When Governments Lie Citizens Fly

Nature & the Environment, Politics & Public Debate

When it comes to climate change the Government lies to us, but we also lie to ourselves.

Again and again we are told by the honourable conservative political elite that the UK is a world leader in the fight against climate change. Many of us clearly realise that this neat slogan is often furtively utilised to dodge the question as to whether the UK Government is doing enough to avert a global climate catastrophe. Nonetheless, credit should be given where credit is due. In some respects it is certainly true, “the UK is leading action to tackle climate change”.

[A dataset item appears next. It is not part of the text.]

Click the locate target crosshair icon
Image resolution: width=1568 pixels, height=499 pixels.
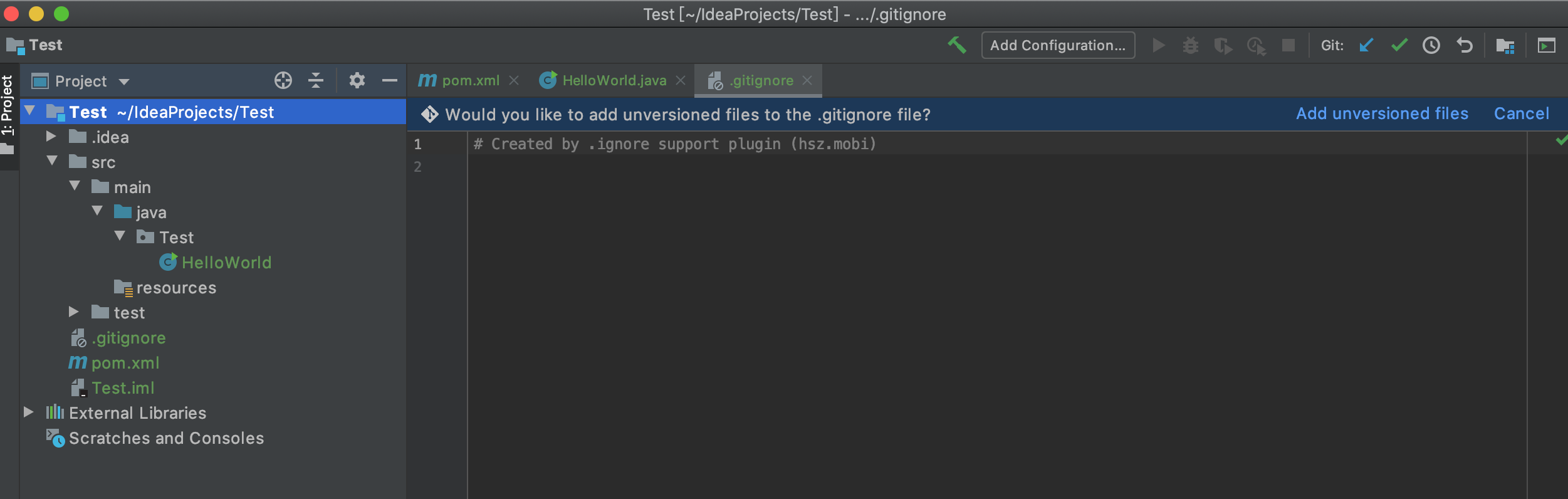point(283,80)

After all, the UK was the first nation to underwrite a legally-binding target to reduce CO2 emissions and has since improved upon that target, claiming that it intends to hit net-zero emissions by 2050 – a short 42 years after the initial target was passed by the UK Parliament. Furthermore, in an impressive display of executive vigour, the UK Government has greatly reduced its subsidising of coal mining for electricity generation, which proved especially difficult to achieve since the coal economy collapsed decades ago (1, 2, 3). Additionally, DEFRA (the Department for Environment, Food and Rural Affairs) appear to be deeply invested in the noble concept of carbon offsetting to make the expansion of Europe’s busiest airport ethical.

However world-leading this record may (or may not) be, it is not nearly a sufficient response to humanity’s existential crisis. Such a response requires nothing less than for us to establish a war footing against climate change; to divert all resources towards one goal: averting the extinction of humankind. Yet, the UK Government rejects this motion as rash and economically unviable. In other words, the Government gives precedence to the capitalist project of economic growth over any sufficient attempts to avert anthropogenic human extinction. What’s more, when the Government’s record on climate change is scrutinised it’s plain to see how pitiful it really is, and their slogan is exposed for what it is: pretentious trickery.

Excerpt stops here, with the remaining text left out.